The pandemic, along with working from home, has shone a light on the need for parents to divide and conquer

While it may seem as though their entire lives is a balancing act, child psychologist Peadar Maxwell says parenting in shifts is “as normal and natural as any approach to parenting”.

“Parents have been dividing up their responsibilities and duties since we were hunting and gathering,” he says. “Differences in our work, traditional gender roles and preferences all meant that we tended to do certain things and the pandemic, along with working from home, has shone a light on the need for parents to divide and conquer.

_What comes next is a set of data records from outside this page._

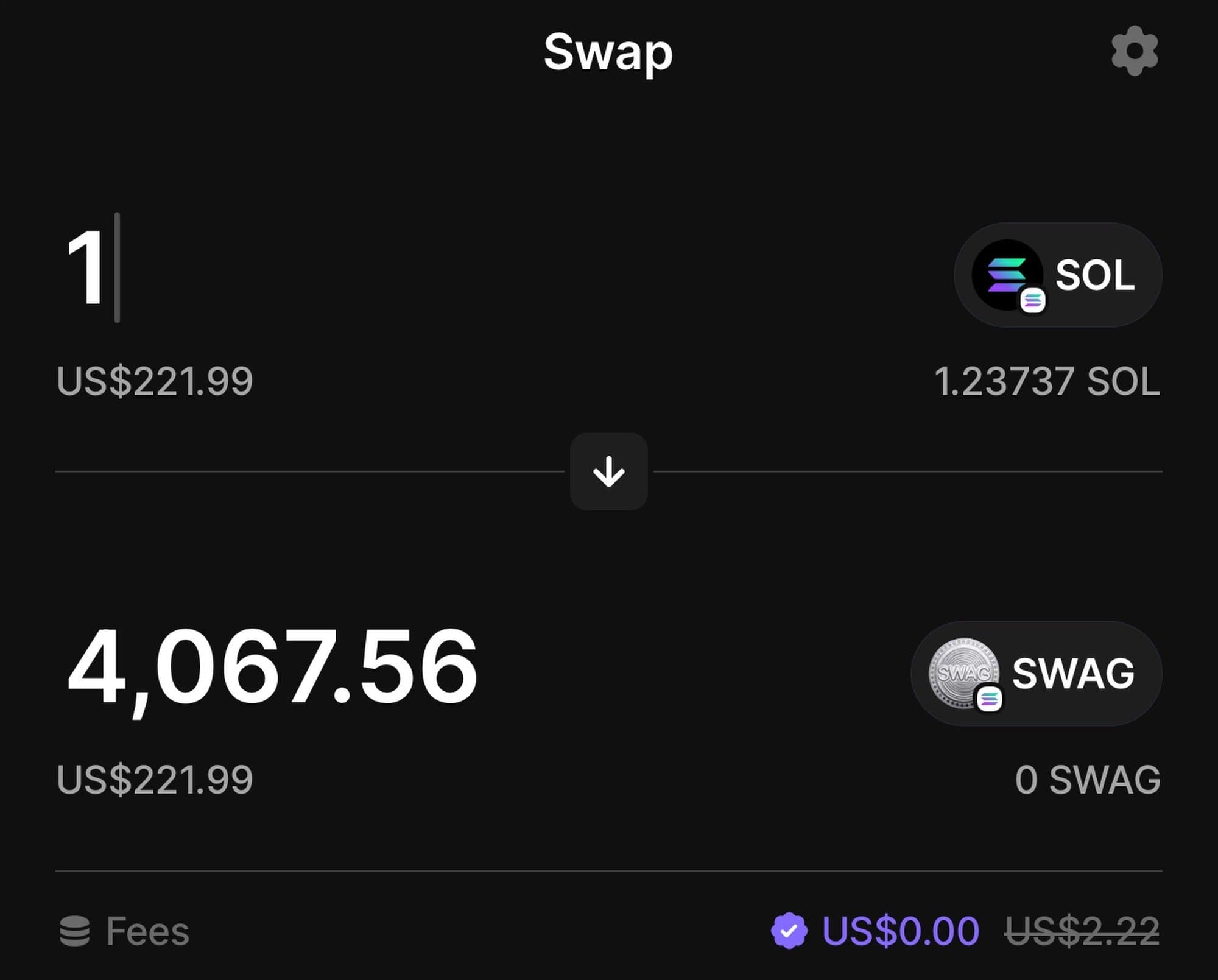Click US$221.99 under the SOL amount
Screen dimensions: 1218x980
(155, 382)
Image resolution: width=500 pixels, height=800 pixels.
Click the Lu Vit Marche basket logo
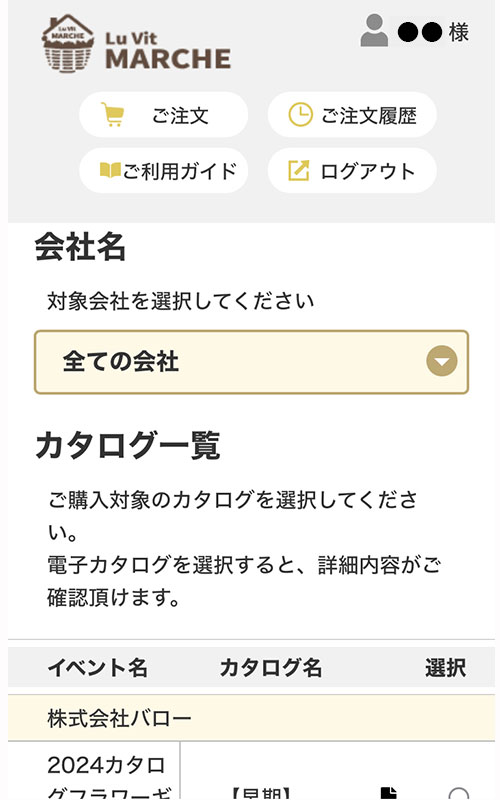(x=68, y=44)
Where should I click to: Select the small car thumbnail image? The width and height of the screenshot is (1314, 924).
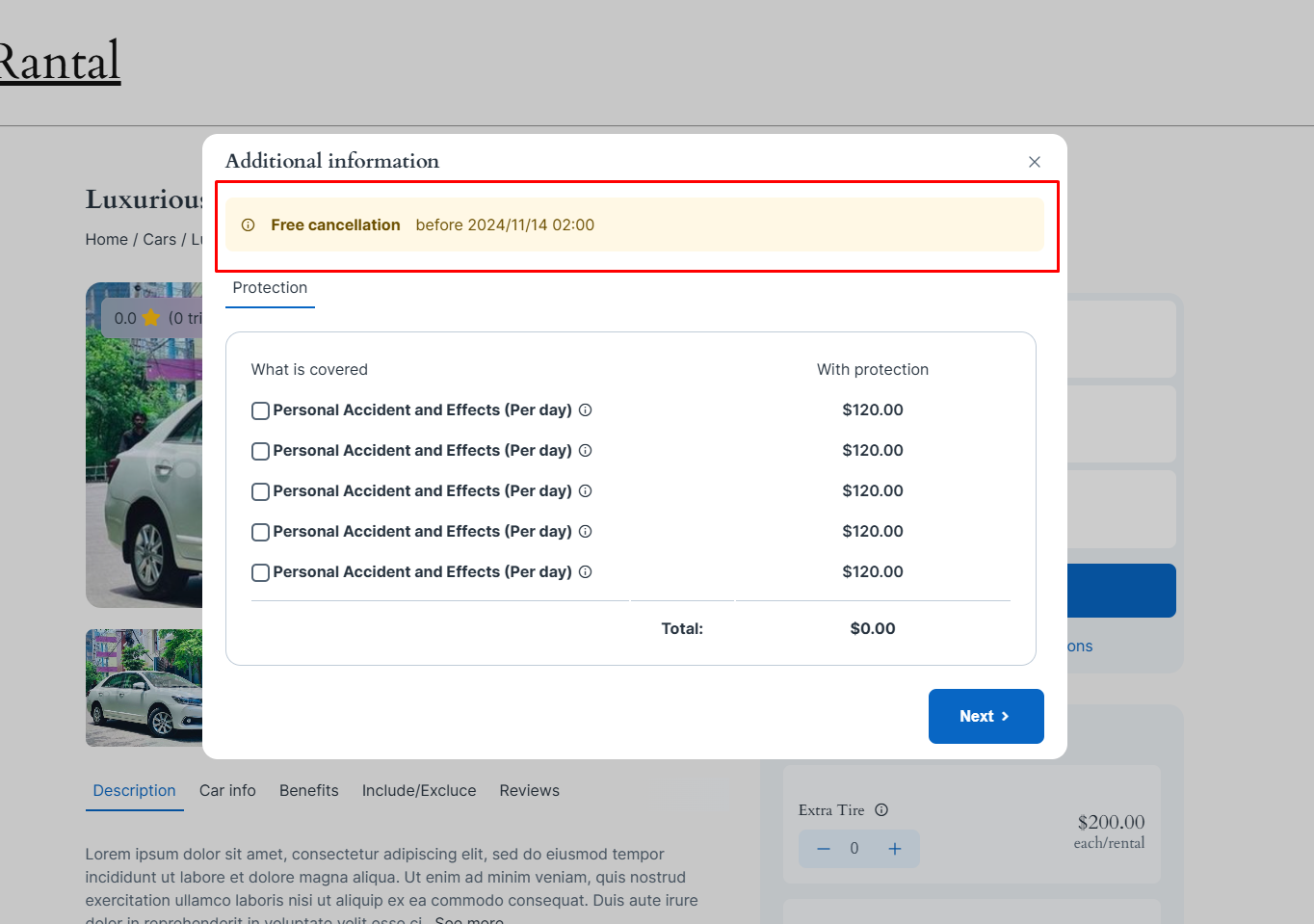click(x=145, y=688)
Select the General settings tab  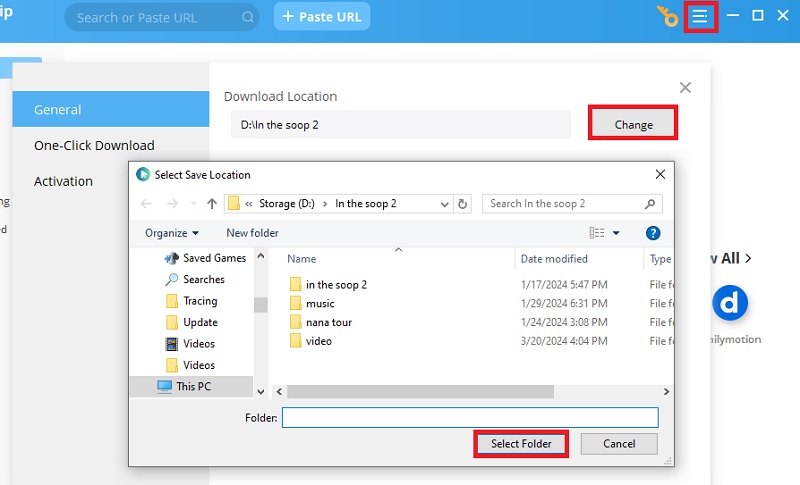58,109
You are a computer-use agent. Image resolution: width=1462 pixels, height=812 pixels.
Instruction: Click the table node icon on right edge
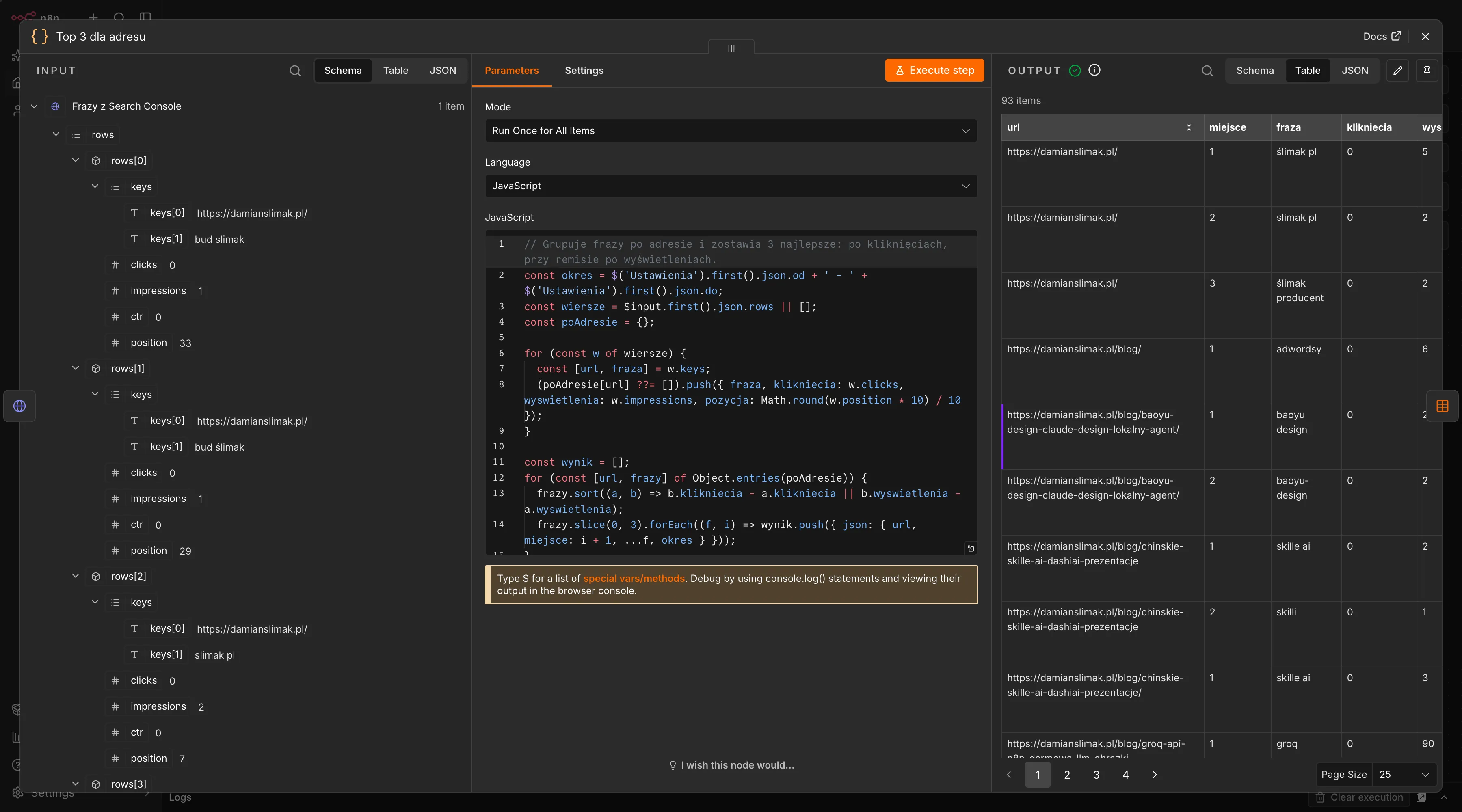click(x=1442, y=406)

“With working, maintaining the home and cooking, we can’t be available for our children all the time, so dividing things up can give one parent a break or time to get things done.”

Between childcare costs, the pandemic and the logistics involved in trying to juggle a career and family life, many parents have taken to caring for their children in shifts. Photograph: iStock

But the Wexford-based expert says the division of labour has to be equal. “It needs to be fair for both as well as ensuring that neither avoids any aspect of their parenting relationship. In other words, no avoiding something tiresome like the washing up, the shopping or the bedtime routine,” he says. “If one parent seems to be ‘on duty’ more than the other it can cause resentment, so a plan is essential and it is a good idea to be clear about the time each person needs for work, exercise and some child-free time to connect with other family and friends.

“Couples should divvy up household tasks as equally as possible but try not to do everything separately. Busy parents can use joint parenting or co-housekeeping to chat and share a laugh. Children will learn a great lesson from witnessing this sharing of labour and seeing their parents get along. But if shift parenting [and housework] is the only option, then planning some time together separately is also important.”